Nothing but the lines from the one containing "Given: Confirm household" to the final line of the entries should appear, copied exactly and without pictures.

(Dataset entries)
--------

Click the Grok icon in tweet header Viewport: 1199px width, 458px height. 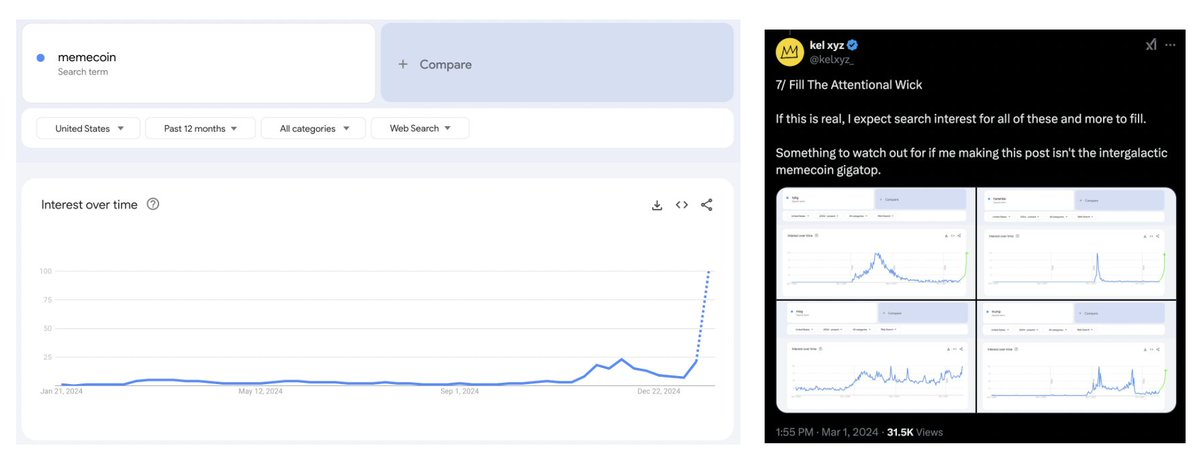coord(1150,45)
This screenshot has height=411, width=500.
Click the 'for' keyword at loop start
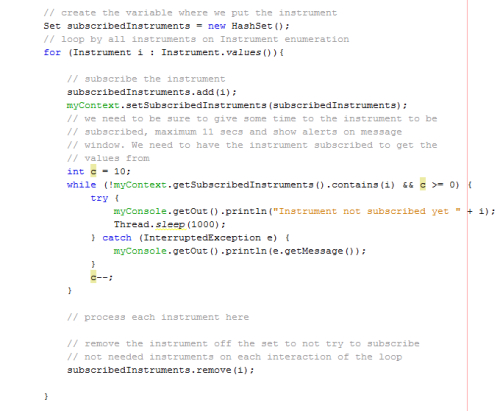[52, 52]
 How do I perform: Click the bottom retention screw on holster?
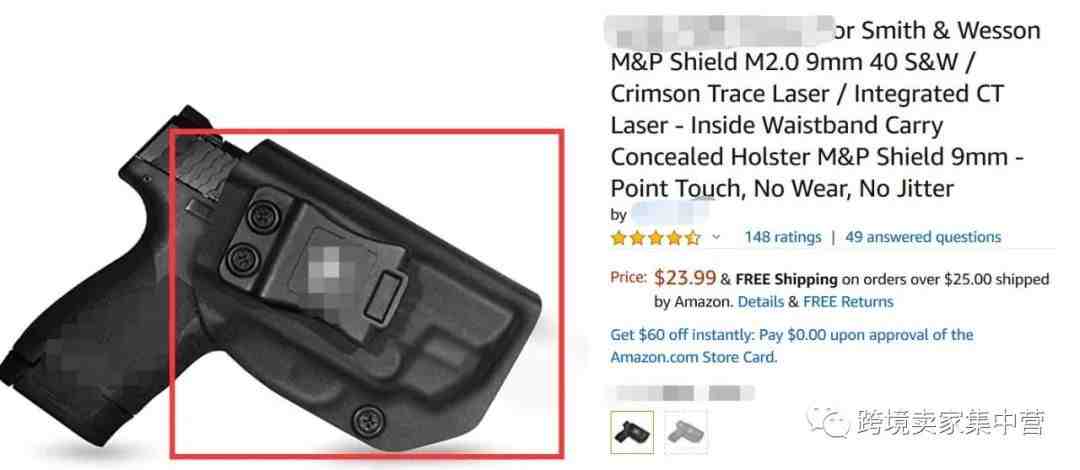(366, 418)
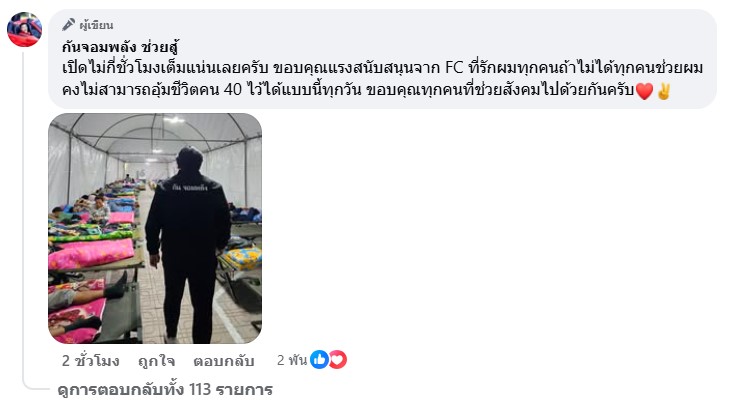Reply using the ตอบกลับ button

[x=223, y=361]
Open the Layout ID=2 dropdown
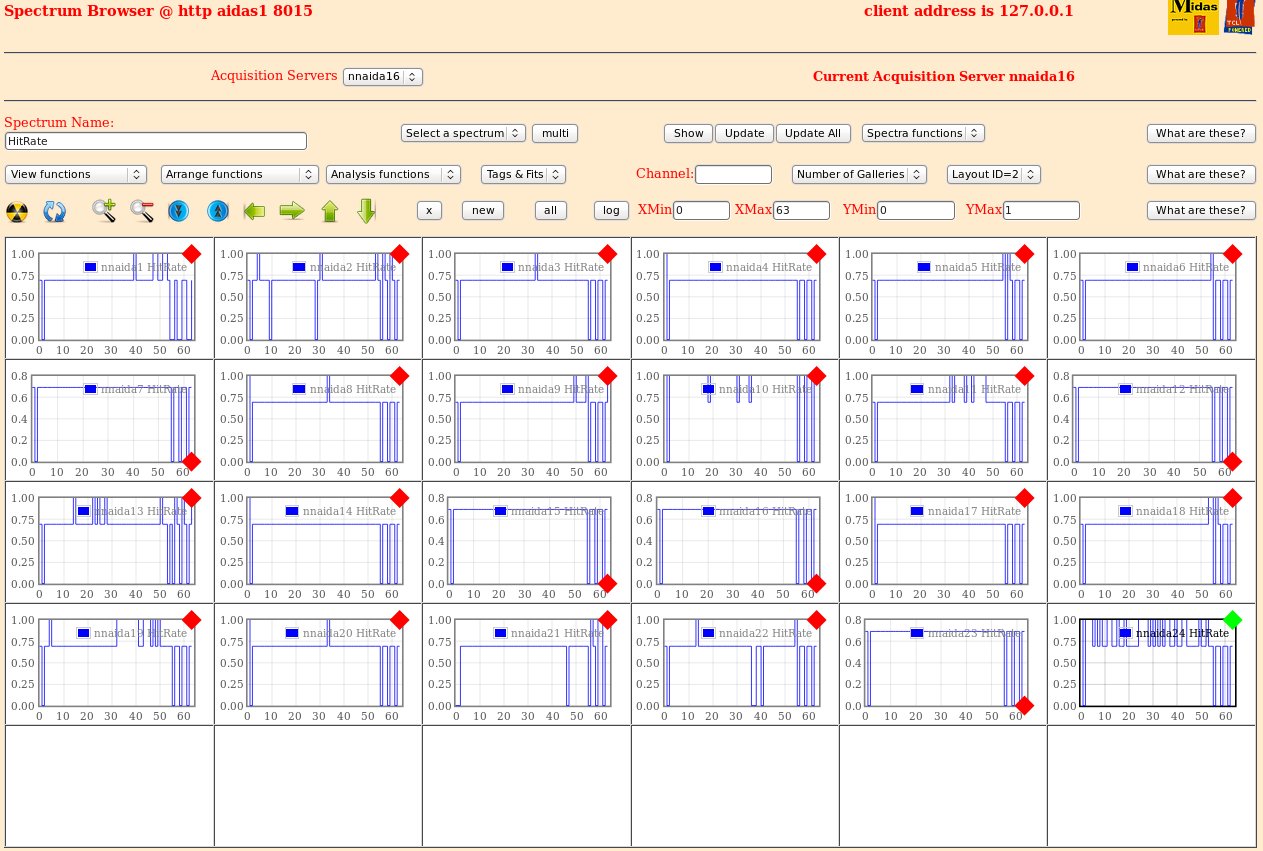The width and height of the screenshot is (1263, 851). pyautogui.click(x=993, y=174)
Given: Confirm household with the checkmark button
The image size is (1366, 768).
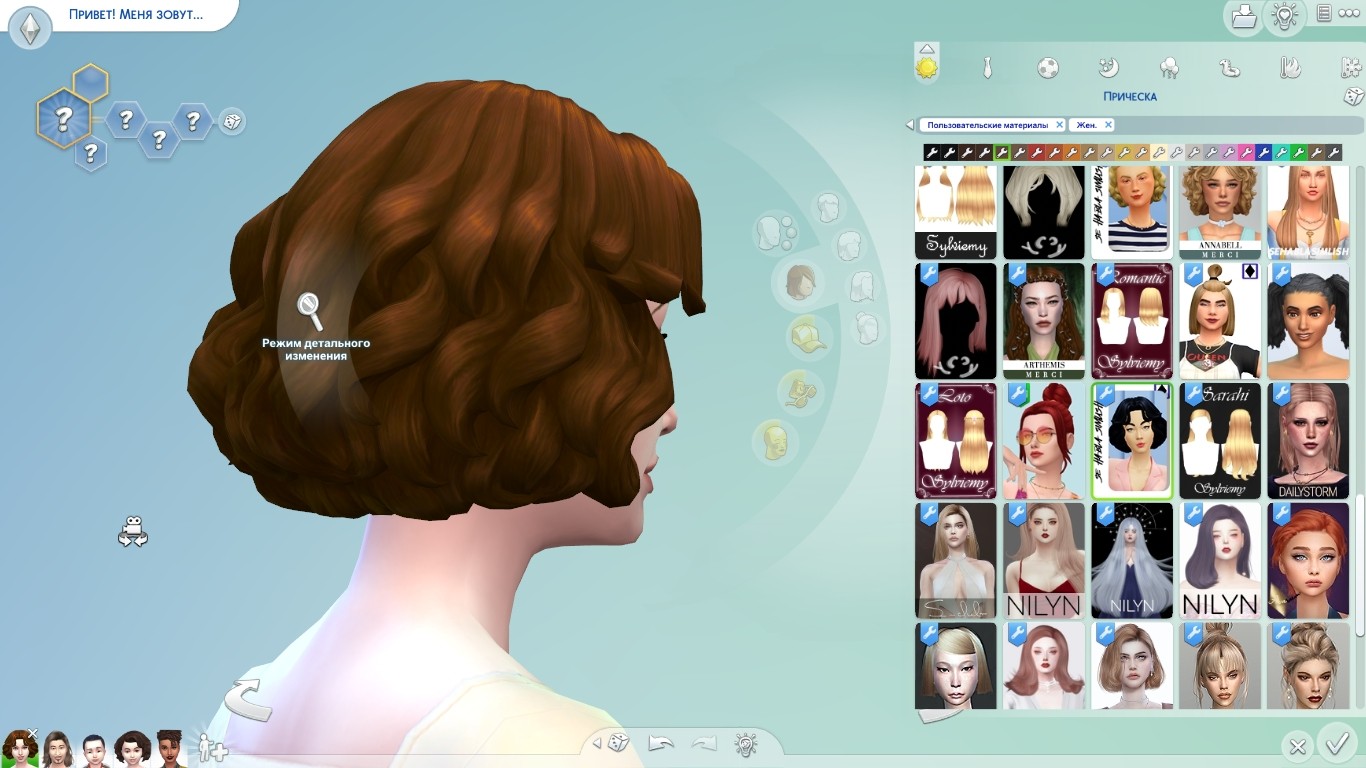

--------

● Task answer
Given: Confirm household with the checkmark button
The image size is (1366, 768).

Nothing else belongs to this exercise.